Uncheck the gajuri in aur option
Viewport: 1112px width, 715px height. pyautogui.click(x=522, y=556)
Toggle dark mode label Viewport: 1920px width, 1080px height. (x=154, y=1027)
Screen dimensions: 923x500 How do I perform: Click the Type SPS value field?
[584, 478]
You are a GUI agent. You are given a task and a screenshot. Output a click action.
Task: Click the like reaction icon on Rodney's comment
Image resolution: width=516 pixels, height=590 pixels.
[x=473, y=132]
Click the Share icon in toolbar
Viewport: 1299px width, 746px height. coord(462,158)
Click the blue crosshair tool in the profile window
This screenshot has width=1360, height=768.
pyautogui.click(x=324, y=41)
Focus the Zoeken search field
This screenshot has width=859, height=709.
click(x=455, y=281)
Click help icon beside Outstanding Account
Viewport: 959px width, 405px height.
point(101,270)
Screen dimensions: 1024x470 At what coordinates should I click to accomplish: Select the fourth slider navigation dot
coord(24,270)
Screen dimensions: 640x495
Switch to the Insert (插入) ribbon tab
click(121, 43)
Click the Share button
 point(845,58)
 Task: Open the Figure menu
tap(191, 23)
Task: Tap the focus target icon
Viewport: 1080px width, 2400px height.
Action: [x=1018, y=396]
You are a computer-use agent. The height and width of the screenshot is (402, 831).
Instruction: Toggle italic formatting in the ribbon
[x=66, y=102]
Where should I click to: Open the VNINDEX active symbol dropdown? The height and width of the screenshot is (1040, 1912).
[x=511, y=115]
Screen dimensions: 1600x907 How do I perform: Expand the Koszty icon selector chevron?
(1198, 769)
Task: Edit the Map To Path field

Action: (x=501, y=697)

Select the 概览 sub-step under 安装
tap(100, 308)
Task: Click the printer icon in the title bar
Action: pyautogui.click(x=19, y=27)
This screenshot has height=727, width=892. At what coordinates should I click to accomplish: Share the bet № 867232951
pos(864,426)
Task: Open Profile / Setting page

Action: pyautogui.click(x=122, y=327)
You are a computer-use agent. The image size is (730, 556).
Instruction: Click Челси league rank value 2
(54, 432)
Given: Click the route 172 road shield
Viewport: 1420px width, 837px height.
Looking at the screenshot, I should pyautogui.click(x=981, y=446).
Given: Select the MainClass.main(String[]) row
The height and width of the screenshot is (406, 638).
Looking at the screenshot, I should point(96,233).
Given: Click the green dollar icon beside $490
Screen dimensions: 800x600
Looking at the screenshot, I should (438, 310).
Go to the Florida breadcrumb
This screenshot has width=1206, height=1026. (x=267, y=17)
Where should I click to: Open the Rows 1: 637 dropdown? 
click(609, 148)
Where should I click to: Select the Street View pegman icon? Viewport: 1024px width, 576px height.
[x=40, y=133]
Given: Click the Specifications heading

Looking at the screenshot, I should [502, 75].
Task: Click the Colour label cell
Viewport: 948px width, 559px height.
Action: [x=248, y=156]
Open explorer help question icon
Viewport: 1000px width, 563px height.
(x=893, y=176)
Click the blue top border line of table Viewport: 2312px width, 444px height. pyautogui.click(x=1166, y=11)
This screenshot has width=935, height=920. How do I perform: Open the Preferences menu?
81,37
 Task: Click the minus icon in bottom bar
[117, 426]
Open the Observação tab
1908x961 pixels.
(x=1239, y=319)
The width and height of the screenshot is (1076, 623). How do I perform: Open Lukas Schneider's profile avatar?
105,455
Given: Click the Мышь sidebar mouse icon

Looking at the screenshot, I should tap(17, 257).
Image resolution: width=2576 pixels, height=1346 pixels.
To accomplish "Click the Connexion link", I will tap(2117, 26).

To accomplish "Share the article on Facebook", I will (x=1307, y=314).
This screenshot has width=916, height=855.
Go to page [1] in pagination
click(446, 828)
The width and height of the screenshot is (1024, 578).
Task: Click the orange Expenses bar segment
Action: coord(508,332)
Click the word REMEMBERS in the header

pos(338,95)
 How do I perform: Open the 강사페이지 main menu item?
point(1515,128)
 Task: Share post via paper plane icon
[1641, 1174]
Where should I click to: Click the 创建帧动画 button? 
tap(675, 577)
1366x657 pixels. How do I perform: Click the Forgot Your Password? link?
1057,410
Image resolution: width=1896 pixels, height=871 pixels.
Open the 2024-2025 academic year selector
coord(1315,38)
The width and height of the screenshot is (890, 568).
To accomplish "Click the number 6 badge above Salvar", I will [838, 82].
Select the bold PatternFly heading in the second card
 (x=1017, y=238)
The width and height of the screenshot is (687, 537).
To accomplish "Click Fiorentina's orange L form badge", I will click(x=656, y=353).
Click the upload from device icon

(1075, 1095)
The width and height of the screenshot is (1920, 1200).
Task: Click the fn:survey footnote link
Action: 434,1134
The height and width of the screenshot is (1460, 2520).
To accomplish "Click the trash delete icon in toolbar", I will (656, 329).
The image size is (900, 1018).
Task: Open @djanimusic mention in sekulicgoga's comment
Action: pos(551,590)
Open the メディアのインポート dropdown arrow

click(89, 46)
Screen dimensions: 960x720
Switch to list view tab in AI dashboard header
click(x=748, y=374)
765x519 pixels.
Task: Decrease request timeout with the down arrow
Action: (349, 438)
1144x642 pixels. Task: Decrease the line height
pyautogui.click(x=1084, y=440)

━━━

### Work to complete
Each entry above needs to be output exactly.

### Task output
Uncheck the gajuri in aur option
Viewport: 1112px width, 715px height. pyautogui.click(x=522, y=556)
Toggle dark mode label Viewport: 1920px width, 1080px height. (x=154, y=1027)
Screen dimensions: 923x500 How do I perform: Click the Type SPS value field?
[584, 478]
You are a GUI agent. You are given a task and a screenshot. Output a click action.
Task: Click the like reaction icon on Rodney's comment
Image resolution: width=516 pixels, height=590 pixels.
[x=473, y=132]
Click the Share icon in toolbar
Viewport: 1299px width, 746px height. coord(462,158)
Click the blue crosshair tool in the profile window
This screenshot has width=1360, height=768.
pyautogui.click(x=324, y=41)
Focus the Zoeken search field
This screenshot has width=859, height=709.
click(x=455, y=281)
Click help icon beside Outstanding Account
Viewport: 959px width, 405px height.
point(101,270)
Screen dimensions: 1024x470 At what coordinates should I click to accomplish: Select the fourth slider navigation dot
coord(24,270)
Screen dimensions: 640x495
Switch to the Insert (插入) ribbon tab
click(121, 43)
Click the Share button
 point(845,58)
 Task: Open the Figure menu
tap(191, 23)
Task: Tap the focus target icon
Viewport: 1080px width, 2400px height.
Action: [x=1018, y=396]
You are a computer-use agent. The height and width of the screenshot is (402, 831).
Instruction: Toggle italic formatting in the ribbon
[x=66, y=102]
Where should I click to: Open the VNINDEX active symbol dropdown? The height and width of the screenshot is (1040, 1912).
[x=511, y=115]
Screen dimensions: 1600x907 How do I perform: Expand the Koszty icon selector chevron?
(1198, 769)
Task: Edit the Map To Path field

Action: (x=501, y=697)

Select the 概览 sub-step under 安装
tap(100, 308)
Task: Click the printer icon in the title bar
Action: pyautogui.click(x=19, y=27)
This screenshot has height=727, width=892. At what coordinates should I click to accomplish: Share the bet № 867232951
pos(864,426)
Task: Open Profile / Setting page

Action: pyautogui.click(x=122, y=327)
You are a computer-use agent. The image size is (730, 556).
Instruction: Click Челси league rank value 2
(54, 432)
Given: Click the route 172 road shield
Viewport: 1420px width, 837px height.
Looking at the screenshot, I should pyautogui.click(x=981, y=446).
Given: Select the MainClass.main(String[]) row
The height and width of the screenshot is (406, 638).
Looking at the screenshot, I should point(96,233).
Given: Click the green dollar icon beside $490
Screen dimensions: 800x600
Looking at the screenshot, I should (438, 310).
Go to the Florida breadcrumb
This screenshot has width=1206, height=1026. (x=267, y=17)
Where should I click to: Open the Rows 1: 637 dropdown? 
click(609, 148)
Where should I click to: Select the Street View pegman icon? Viewport: 1024px width, 576px height.
[x=40, y=133]
Given: Click the Specifications heading

Looking at the screenshot, I should [502, 75].
Task: Click the Colour label cell
Viewport: 948px width, 559px height.
Action: [x=248, y=156]
Open explorer help question icon
Viewport: 1000px width, 563px height.
(x=893, y=176)
Click the blue top border line of table Viewport: 2312px width, 444px height. pyautogui.click(x=1166, y=11)
This screenshot has width=935, height=920. How do I perform: Open the Preferences menu?
81,37
 Task: Click the minus icon in bottom bar
[117, 426]
Open the Observação tab
1908x961 pixels.
(x=1239, y=319)
The width and height of the screenshot is (1076, 623). How do I perform: Open Lukas Schneider's profile avatar?
105,455
Given: Click the Мышь sidebar mouse icon

Looking at the screenshot, I should tap(17, 257).
Image resolution: width=2576 pixels, height=1346 pixels.
To accomplish "Click the Connexion link", I will tap(2117, 26).

To accomplish "Share the article on Facebook", I will (x=1307, y=314).
This screenshot has width=916, height=855.
Go to page [1] in pagination
click(446, 828)
The width and height of the screenshot is (1024, 578).
Task: Click the orange Expenses bar segment
Action: coord(508,332)
Click the word REMEMBERS in the header

pos(338,95)
 How do I perform: Open the 강사페이지 main menu item?
point(1515,128)
 Task: Share post via paper plane icon
[1641, 1174]
Where should I click to: Click the 创建帧动画 button? 
tap(675, 577)
1366x657 pixels. How do I perform: Click the Forgot Your Password? link?
1057,410
Image resolution: width=1896 pixels, height=871 pixels.
Open the 2024-2025 academic year selector
coord(1315,38)
The width and height of the screenshot is (890, 568).
To accomplish "Click the number 6 badge above Salvar", I will [838, 82].
Select the bold PatternFly heading in the second card
 (x=1017, y=238)
The width and height of the screenshot is (687, 537).
To accomplish "Click Fiorentina's orange L form badge", I will click(x=656, y=353).
Click the upload from device icon

(1075, 1095)
The width and height of the screenshot is (1920, 1200).
Task: Click the fn:survey footnote link
Action: 434,1134
The height and width of the screenshot is (1460, 2520).
To accomplish "Click the trash delete icon in toolbar", I will (656, 329).
The image size is (900, 1018).
Task: Open @djanimusic mention in sekulicgoga's comment
Action: pos(551,590)
Open the メディアのインポート dropdown arrow

click(89, 46)
Screen dimensions: 960x720
Switch to list view tab in AI dashboard header
click(x=748, y=374)
765x519 pixels.
Task: Decrease request timeout with the down arrow
Action: (349, 438)
1144x642 pixels. Task: Decrease the line height
pyautogui.click(x=1084, y=440)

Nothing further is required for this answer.